The Graphic Narrative

I read the Will Eisner novel Dropsie Avenue. One of the fist things that struck me was that the art style seemed almost Baroque. Steep contrast using lots of absolute black to convey drama. Tense compositions. The subject matter of the first scene could be baroque or biblical, hatred of another clan causes a man to do an unspeakable horror, leaving two graves under the same family tree.
The subject matter that takes up the majority of the novel isn't exactly what you would expect from a classical painting or a pulp comic book. It details the squabbles and relationships of a neighborhood. Not exactly the mundane details of their lives, but the events and arguments that define them. It was fascinating to me how he didn't need to stick with the same characters to have a consistent story. A vignette would focus on one family and after the conclusion of their main drama we would hear characters a generation later lightly gossiping about their great horrors that befell them.
I remember you mentioning in class that Eisner's favorite way to communicate meaning and emotion is through body language. I tried to pay attention to this throughout the novel. A characters shift in mood during a scene can be told entire through this.

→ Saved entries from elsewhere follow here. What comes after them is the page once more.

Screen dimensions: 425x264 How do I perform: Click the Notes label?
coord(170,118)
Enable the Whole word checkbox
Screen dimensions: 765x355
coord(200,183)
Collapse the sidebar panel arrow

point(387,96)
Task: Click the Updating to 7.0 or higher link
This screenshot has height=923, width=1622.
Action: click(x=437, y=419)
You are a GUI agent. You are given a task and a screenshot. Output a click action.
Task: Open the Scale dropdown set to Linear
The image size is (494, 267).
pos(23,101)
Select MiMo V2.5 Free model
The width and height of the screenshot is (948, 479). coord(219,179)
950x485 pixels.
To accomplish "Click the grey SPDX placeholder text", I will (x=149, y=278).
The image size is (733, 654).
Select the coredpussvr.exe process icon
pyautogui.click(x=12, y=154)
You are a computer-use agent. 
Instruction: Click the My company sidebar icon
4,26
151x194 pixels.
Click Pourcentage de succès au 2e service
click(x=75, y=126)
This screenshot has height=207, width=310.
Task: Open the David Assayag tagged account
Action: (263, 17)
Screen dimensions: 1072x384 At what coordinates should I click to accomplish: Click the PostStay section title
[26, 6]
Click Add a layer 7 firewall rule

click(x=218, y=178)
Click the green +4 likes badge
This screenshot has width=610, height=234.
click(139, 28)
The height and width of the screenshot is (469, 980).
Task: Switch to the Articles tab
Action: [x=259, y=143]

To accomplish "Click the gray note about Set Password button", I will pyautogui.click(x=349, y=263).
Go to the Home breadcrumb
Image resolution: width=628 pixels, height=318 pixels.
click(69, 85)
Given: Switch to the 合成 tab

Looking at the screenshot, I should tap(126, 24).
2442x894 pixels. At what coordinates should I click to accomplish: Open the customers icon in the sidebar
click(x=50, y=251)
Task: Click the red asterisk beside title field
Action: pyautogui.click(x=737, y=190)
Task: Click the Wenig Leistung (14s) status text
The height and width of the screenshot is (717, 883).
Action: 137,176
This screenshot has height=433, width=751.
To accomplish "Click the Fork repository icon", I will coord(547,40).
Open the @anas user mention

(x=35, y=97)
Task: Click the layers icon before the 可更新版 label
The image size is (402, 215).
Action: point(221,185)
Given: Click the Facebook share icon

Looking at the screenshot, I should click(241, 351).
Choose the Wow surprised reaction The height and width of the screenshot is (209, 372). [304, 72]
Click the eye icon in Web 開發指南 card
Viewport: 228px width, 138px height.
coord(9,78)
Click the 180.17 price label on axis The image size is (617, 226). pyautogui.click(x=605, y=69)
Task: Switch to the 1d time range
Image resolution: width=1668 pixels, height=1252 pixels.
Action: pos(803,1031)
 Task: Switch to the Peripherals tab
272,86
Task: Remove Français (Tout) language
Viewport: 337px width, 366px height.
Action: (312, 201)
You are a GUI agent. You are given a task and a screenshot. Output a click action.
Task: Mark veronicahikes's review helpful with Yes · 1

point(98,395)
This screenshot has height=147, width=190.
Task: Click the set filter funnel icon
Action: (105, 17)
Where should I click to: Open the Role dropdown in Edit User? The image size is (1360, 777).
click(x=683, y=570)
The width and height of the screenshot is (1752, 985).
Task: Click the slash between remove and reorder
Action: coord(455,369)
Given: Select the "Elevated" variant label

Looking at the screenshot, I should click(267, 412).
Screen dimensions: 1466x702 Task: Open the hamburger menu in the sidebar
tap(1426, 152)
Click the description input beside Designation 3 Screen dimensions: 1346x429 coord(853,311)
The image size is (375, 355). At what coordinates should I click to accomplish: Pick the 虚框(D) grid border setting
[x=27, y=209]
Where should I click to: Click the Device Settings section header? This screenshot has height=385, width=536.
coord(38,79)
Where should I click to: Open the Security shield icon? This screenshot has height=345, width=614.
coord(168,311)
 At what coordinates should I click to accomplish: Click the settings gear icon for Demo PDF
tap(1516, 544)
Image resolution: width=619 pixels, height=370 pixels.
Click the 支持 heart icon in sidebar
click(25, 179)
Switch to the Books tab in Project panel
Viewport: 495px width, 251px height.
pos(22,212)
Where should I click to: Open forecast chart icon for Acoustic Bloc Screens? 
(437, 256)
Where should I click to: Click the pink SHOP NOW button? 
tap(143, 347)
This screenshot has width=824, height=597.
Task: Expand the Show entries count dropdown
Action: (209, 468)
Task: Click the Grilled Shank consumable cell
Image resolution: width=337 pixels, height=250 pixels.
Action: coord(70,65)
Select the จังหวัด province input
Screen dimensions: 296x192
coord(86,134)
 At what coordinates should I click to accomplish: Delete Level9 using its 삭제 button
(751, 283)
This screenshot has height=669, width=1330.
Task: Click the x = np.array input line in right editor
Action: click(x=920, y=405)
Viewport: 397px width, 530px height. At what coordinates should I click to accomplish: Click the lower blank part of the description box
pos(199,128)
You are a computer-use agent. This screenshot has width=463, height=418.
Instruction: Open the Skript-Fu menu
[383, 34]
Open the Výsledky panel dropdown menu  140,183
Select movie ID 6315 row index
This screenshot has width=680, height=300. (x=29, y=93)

A final take away from the graphic novel was how unique it was to this medium. A film definitely couldn't have contained all these interweaving stories. A set that transformed from populating farmland into a fine established street into a slum. However, I don't think it would have worked as a novel either. There's so many characters that you meet for such a short amount of time, it would be hard to form a connection and be interested if you didn't form a visual connection with them.